Las d’essuyer des pertes récurrentes sur un marché français de la presse plombé par le recul de la publicité, le géant belge des médias Roularta a décidé de vendre en bloc des titres rachetés en 2005-2006, qui constituent ensemble le 5e pôle de magazines français. Parmi eux «L’Express», 2ème news magazine du pays, le mensuel «L’Expansion», «L’Etudiant» et ses salons, «Lire» ou encore le people «Point de Vue», ainsi que des sites d’emploi et une quinzaine de magazines spécialisés dans la décoration ou les loisirs. Le prix d’acquisition pourrait être de l’ordre de quelques dizaines de millions d’euros, selon une source proche du dossier. Il s’ajoutera aux 24 millions déboursés par Patrick Drahi l’an dernier pour renflouer «Libération».  

Avec le quotidien et ce nouveau pôle magazine, Patrick Drahi, 4e fortune de France selon «Forbes», crée un nouveau groupe média baptisé Altice Media Group, fort déjà d’environ 300 millions de c.a., qu’il compte bien continer à développer dans l’audiovisuel, le numérique et à l’international. Il est associé dans cet investissement à son ami Marc Laufer, qui apporte dans la corbeille ses titres de presse professionnels et deviendra DG d’Altice Media, tandis que Bernard Mourad, ancien banquier de Morgan Stanley et proche de Drahi, en sera le président. Le groupe intègrera aussi la chaîne d’information en continu israélienne i24 News, basée à Tel Aviv, qui émet en français, anglais et arabe et que Drahi a lancée en 2013 comme une alternative à Al-Jazeera. De nationalité franco-israélienne, Patrick Drahi possède par ailleurs le groupe israélien de télévision et de téléphonie mobile Hot. Initialement, Roularta ne comptait vendre à Patrick Drahi que «L’Express», «L’Expansion» et quelques titres moins importants, en conservant les plus rentables, notamment «L’Etudiant» et les salons organisés par le magazine, que convoitait «Le Figaro». Finalement, Drahi et Laufer ont convaincu Roularta de leur vendre l’ensemble («L’Express», «L’Expansion», «Live», «Classica», «Lire», «Pianiste», «Mieux Vivre Votre Argent» et «Studio Cine Live», les salons professionnels Job Rencontres, les sites Distrijob et lentreprise.fr, L’Etudiant et ses salons, le magazine people «Point de Vue», les magazines de déco «Côté Sud», «Côté Ouest», «Côté Est», «Côté Paris», «Maison Française Magazine», le magazine de cuisine «Zeste», les gratuits «A Nous Paris» et ses équivalents à Marseille, Lyon et Lille…). Ce pôle emploie aujourd’hui 600 personnes, dont 315 journalistes (136 à «L’Express»). 

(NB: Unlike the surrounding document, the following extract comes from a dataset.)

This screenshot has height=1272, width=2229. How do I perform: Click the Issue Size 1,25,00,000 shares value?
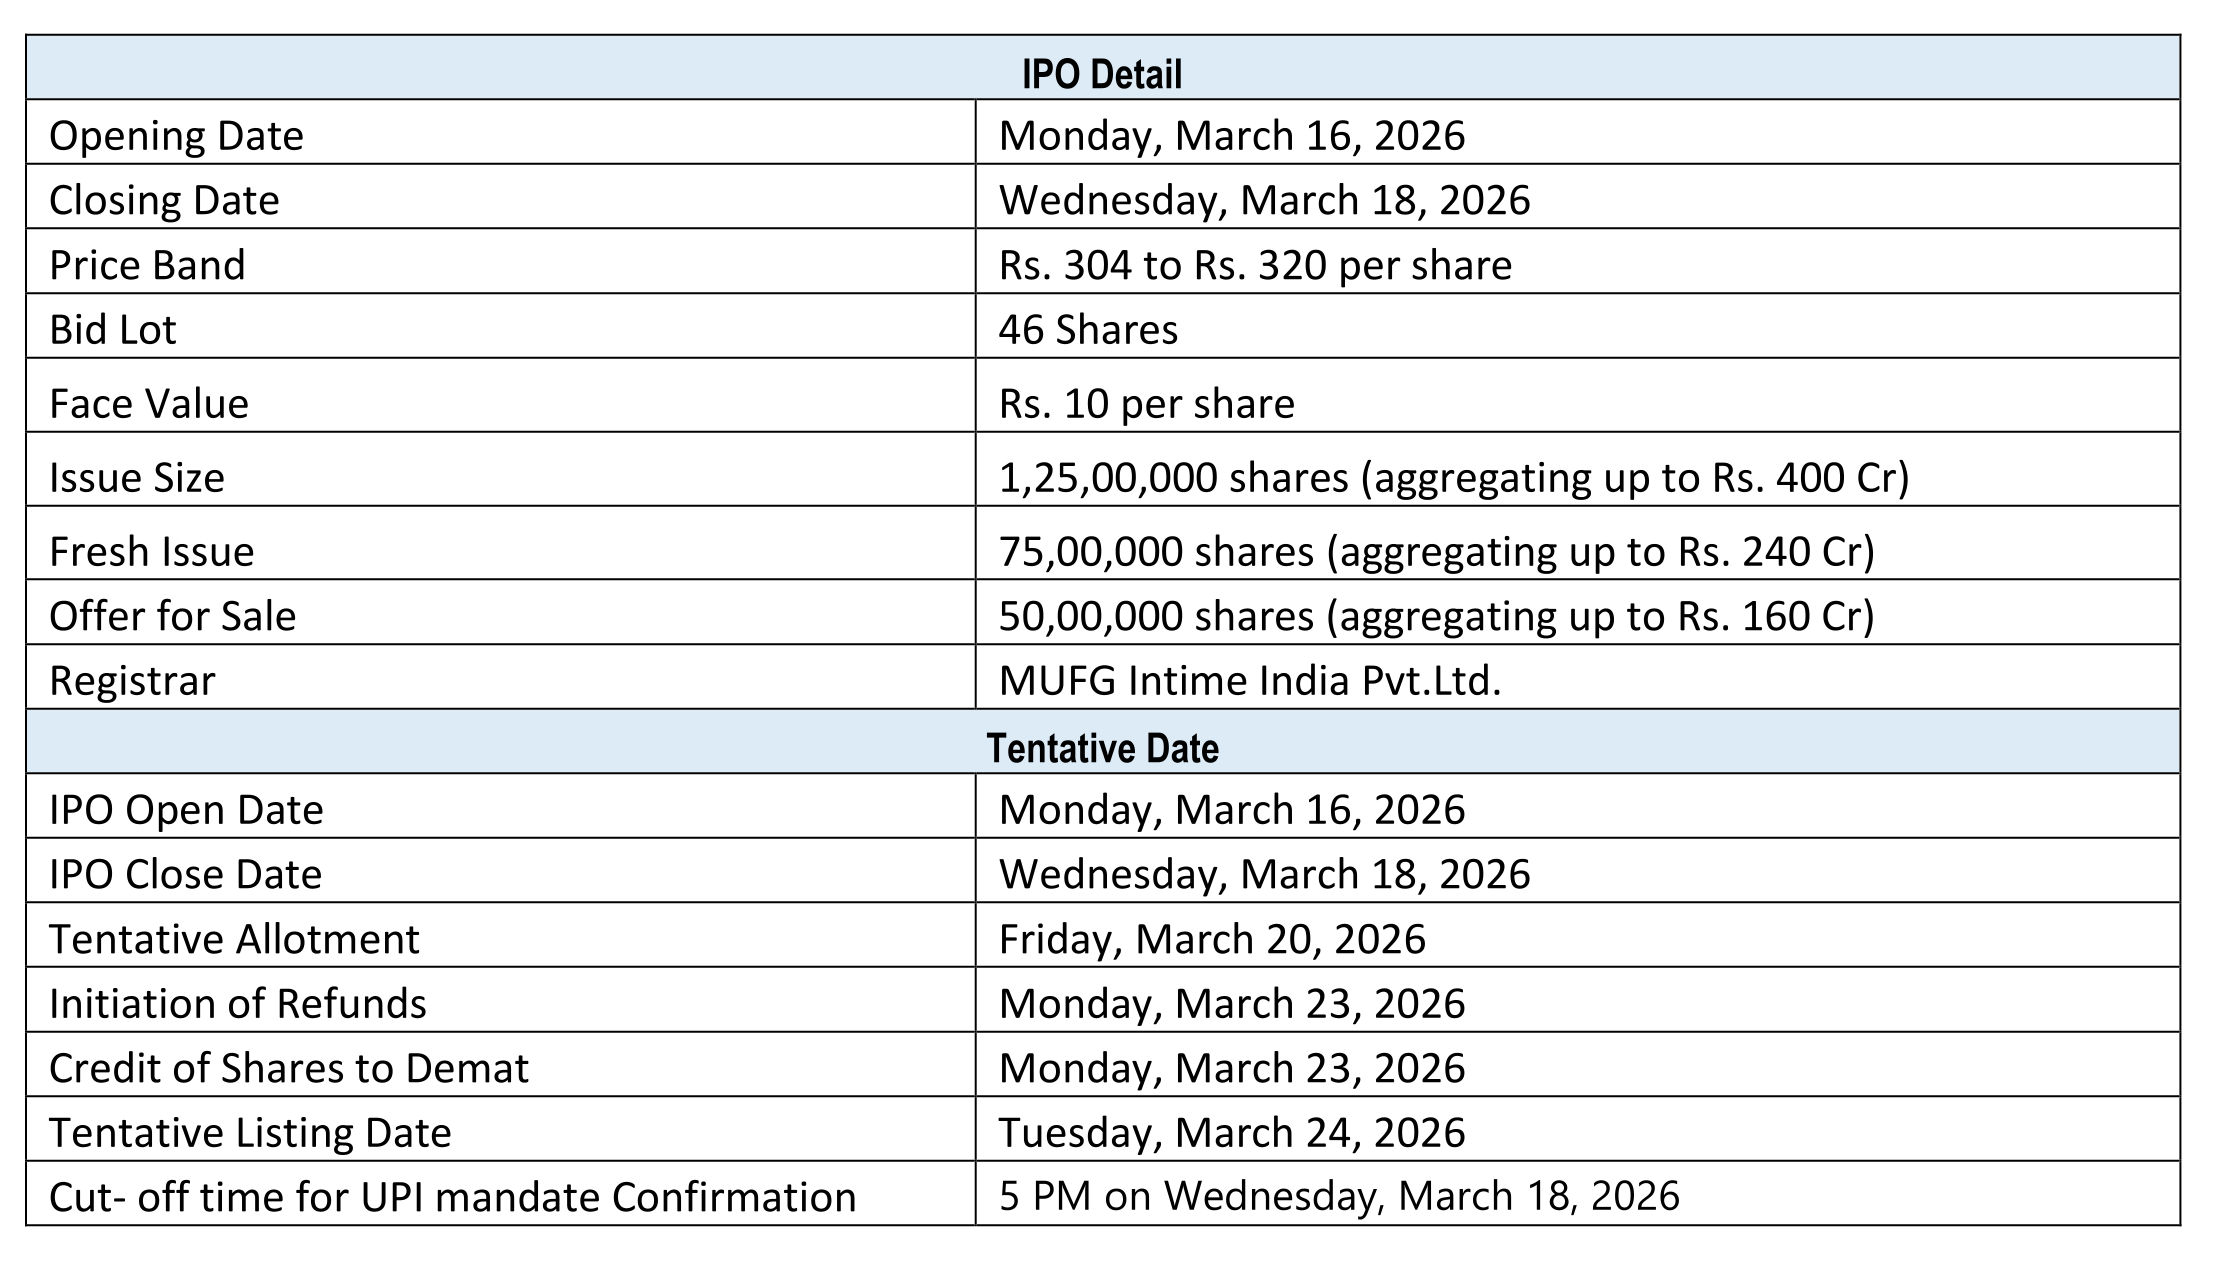point(1453,477)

Pour l’homme d’affaires, les montants investis dans les médias sont sans commune mesure avec ses acquisitions dans les télécoms, réalisées via des emprunts géants. Il a ainsi racheté Numéricable, puis l’an dernier SFR pour 13,4 milliards d’euros, Virgin Mobile et enfin tout récemment Portugal Telecom pour 7,4 mds. Mais la plupart des titres de presse qu’il vient d’acquérir sont pour l’instant déficitaires. Roularta a d’ailleurs précisé jeudi que quand la transaction serait finalisée, il déprécierait «de 140 à 150 millions d’euros» la valeur de son pôle de magazines français, jusqu’ici valorisé 220 millions. Un reflet du déficit chronique de cette branche qui avait déjà amputé ses comptes de 40 millions d’euros en 2013. 

Quant à Libération, dont les ventes ont chuté l’an dernier, il a affiché en 2014 une perte d’exploitation de 9 millions d’euros.